Stored items
Start of Block

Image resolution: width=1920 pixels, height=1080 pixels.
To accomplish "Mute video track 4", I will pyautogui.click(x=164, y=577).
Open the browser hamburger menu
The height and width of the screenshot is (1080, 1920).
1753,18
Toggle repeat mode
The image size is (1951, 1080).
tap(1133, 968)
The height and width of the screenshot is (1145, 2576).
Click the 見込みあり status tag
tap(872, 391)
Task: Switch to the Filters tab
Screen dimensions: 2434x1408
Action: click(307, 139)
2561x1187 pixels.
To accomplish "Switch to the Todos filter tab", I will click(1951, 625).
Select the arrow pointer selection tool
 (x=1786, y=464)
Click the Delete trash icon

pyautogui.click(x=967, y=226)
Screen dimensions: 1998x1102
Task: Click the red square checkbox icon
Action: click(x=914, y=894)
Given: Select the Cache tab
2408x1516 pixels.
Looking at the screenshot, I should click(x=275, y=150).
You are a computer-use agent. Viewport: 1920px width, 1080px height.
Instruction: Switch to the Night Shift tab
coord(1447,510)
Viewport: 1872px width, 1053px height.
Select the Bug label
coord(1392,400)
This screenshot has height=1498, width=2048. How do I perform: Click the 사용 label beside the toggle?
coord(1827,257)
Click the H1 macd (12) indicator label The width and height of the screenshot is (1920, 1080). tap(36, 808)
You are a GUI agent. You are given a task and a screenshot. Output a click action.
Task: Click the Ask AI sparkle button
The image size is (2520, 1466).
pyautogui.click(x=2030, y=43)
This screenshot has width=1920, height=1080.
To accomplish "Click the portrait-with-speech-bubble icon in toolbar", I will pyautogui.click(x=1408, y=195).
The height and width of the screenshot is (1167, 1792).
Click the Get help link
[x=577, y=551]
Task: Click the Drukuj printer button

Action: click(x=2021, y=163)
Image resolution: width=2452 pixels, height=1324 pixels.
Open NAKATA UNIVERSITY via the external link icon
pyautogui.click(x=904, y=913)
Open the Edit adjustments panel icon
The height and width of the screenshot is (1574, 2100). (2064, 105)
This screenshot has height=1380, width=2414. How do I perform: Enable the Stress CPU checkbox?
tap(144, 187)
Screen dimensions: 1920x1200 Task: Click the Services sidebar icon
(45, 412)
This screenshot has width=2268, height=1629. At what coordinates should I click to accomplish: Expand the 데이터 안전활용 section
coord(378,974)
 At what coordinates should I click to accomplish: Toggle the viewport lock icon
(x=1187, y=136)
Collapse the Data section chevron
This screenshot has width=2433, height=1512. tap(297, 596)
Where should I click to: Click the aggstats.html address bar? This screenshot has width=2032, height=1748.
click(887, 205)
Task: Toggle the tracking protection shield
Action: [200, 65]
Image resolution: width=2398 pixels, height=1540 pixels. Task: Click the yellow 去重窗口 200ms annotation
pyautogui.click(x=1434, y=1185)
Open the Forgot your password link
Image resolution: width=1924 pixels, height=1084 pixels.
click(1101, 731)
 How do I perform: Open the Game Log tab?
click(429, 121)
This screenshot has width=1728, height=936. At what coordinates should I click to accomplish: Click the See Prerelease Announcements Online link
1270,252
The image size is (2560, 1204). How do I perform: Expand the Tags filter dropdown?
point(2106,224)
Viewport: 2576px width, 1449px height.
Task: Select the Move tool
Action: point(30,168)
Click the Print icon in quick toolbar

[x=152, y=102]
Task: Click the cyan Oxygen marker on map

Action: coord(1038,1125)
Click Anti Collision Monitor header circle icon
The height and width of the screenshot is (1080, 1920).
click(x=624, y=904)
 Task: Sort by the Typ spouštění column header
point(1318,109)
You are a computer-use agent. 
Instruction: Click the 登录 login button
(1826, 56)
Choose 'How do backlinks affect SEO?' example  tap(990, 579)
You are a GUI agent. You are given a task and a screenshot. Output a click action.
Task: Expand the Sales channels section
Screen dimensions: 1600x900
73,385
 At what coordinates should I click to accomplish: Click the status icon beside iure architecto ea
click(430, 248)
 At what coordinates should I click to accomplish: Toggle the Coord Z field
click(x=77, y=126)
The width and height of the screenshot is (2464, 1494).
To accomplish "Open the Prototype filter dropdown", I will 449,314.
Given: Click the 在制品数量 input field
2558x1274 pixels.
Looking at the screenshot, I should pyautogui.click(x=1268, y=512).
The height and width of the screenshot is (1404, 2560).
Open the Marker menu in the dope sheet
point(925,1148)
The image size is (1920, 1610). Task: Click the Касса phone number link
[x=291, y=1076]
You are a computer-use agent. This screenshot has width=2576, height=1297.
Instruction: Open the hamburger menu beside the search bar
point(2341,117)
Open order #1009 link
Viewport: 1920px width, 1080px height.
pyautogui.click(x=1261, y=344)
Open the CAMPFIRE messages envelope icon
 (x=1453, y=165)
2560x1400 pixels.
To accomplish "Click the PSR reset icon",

End of Block

#### [PROBLEM REQUIREMENTS]
All records should be returned verbatim, none left out.

#### [EXERCISE RESULT]
Image resolution: width=1920 pixels, height=1080 pixels.
To accomplish "Mute video track 4", I will pyautogui.click(x=164, y=577).
Open the browser hamburger menu
The height and width of the screenshot is (1080, 1920).
1753,18
Toggle repeat mode
The image size is (1951, 1080).
tap(1133, 968)
The height and width of the screenshot is (1145, 2576).
Click the 見込みあり status tag
tap(872, 391)
Task: Switch to the Filters tab
Screen dimensions: 2434x1408
Action: click(307, 139)
2561x1187 pixels.
To accomplish "Switch to the Todos filter tab", I will click(1951, 625).
Select the arrow pointer selection tool
 (x=1786, y=464)
Click the Delete trash icon

pyautogui.click(x=967, y=226)
Screen dimensions: 1998x1102
Task: Click the red square checkbox icon
Action: click(x=914, y=894)
Given: Select the Cache tab
2408x1516 pixels.
Looking at the screenshot, I should click(x=275, y=150).
You are a computer-use agent. Viewport: 1920px width, 1080px height.
Instruction: Switch to the Night Shift tab
coord(1447,510)
Viewport: 1872px width, 1053px height.
Select the Bug label
coord(1392,400)
This screenshot has height=1498, width=2048. How do I perform: Click the 사용 label beside the toggle?
coord(1827,257)
Click the H1 macd (12) indicator label The width and height of the screenshot is (1920, 1080). tap(36, 808)
You are a GUI agent. You are given a task and a screenshot. Output a click action.
Task: Click the Ask AI sparkle button
The image size is (2520, 1466).
pyautogui.click(x=2030, y=43)
This screenshot has width=1920, height=1080.
To accomplish "Click the portrait-with-speech-bubble icon in toolbar", I will pyautogui.click(x=1408, y=195).
The height and width of the screenshot is (1167, 1792).
Click the Get help link
[x=577, y=551]
Task: Click the Drukuj printer button

Action: click(x=2021, y=163)
Image resolution: width=2452 pixels, height=1324 pixels.
Open NAKATA UNIVERSITY via the external link icon
pyautogui.click(x=904, y=913)
Open the Edit adjustments panel icon
The height and width of the screenshot is (1574, 2100). (2064, 105)
This screenshot has height=1380, width=2414. How do I perform: Enable the Stress CPU checkbox?
tap(144, 187)
Screen dimensions: 1920x1200 Task: Click the Services sidebar icon
(45, 412)
This screenshot has width=2268, height=1629. At what coordinates should I click to accomplish: Expand the 데이터 안전활용 section
coord(378,974)
 At what coordinates should I click to accomplish: Toggle the viewport lock icon
(x=1187, y=136)
Collapse the Data section chevron
This screenshot has width=2433, height=1512. tap(297, 596)
Where should I click to: Click the aggstats.html address bar? This screenshot has width=2032, height=1748.
click(887, 205)
Task: Toggle the tracking protection shield
Action: [200, 65]
Image resolution: width=2398 pixels, height=1540 pixels. Task: Click the yellow 去重窗口 200ms annotation
pyautogui.click(x=1434, y=1185)
Open the Forgot your password link
Image resolution: width=1924 pixels, height=1084 pixels.
click(1101, 731)
 How do I perform: Open the Game Log tab?
click(429, 121)
This screenshot has width=1728, height=936. At what coordinates should I click to accomplish: Click the See Prerelease Announcements Online link
1270,252
The image size is (2560, 1204). How do I perform: Expand the Tags filter dropdown?
point(2106,224)
Viewport: 2576px width, 1449px height.
Task: Select the Move tool
Action: point(30,168)
Click the Print icon in quick toolbar

[x=152, y=102]
Task: Click the cyan Oxygen marker on map

Action: coord(1038,1125)
Click Anti Collision Monitor header circle icon
The height and width of the screenshot is (1080, 1920).
click(x=624, y=904)
 Task: Sort by the Typ spouštění column header
point(1318,109)
You are a computer-use agent. 
Instruction: Click the 登录 login button
(1826, 56)
Choose 'How do backlinks affect SEO?' example  tap(990, 579)
You are a GUI agent. You are given a task and a screenshot. Output a click action.
Task: Expand the Sales channels section
Screen dimensions: 1600x900
73,385
 At what coordinates should I click to accomplish: Click the status icon beside iure architecto ea
click(430, 248)
 At what coordinates should I click to accomplish: Toggle the Coord Z field
click(x=77, y=126)
The width and height of the screenshot is (2464, 1494).
To accomplish "Open the Prototype filter dropdown", I will 449,314.
Given: Click the 在制品数量 input field
2558x1274 pixels.
Looking at the screenshot, I should pyautogui.click(x=1268, y=512).
The height and width of the screenshot is (1404, 2560).
Open the Marker menu in the dope sheet
point(925,1148)
The image size is (1920, 1610). Task: Click the Касса phone number link
[x=291, y=1076]
You are a computer-use agent. This screenshot has width=2576, height=1297.
Instruction: Open the hamburger menu beside the search bar
point(2341,117)
Open order #1009 link
Viewport: 1920px width, 1080px height.
pyautogui.click(x=1261, y=344)
Open the CAMPFIRE messages envelope icon
 (x=1453, y=165)
2560x1400 pixels.
To accomplish "Click the PSR reset icon",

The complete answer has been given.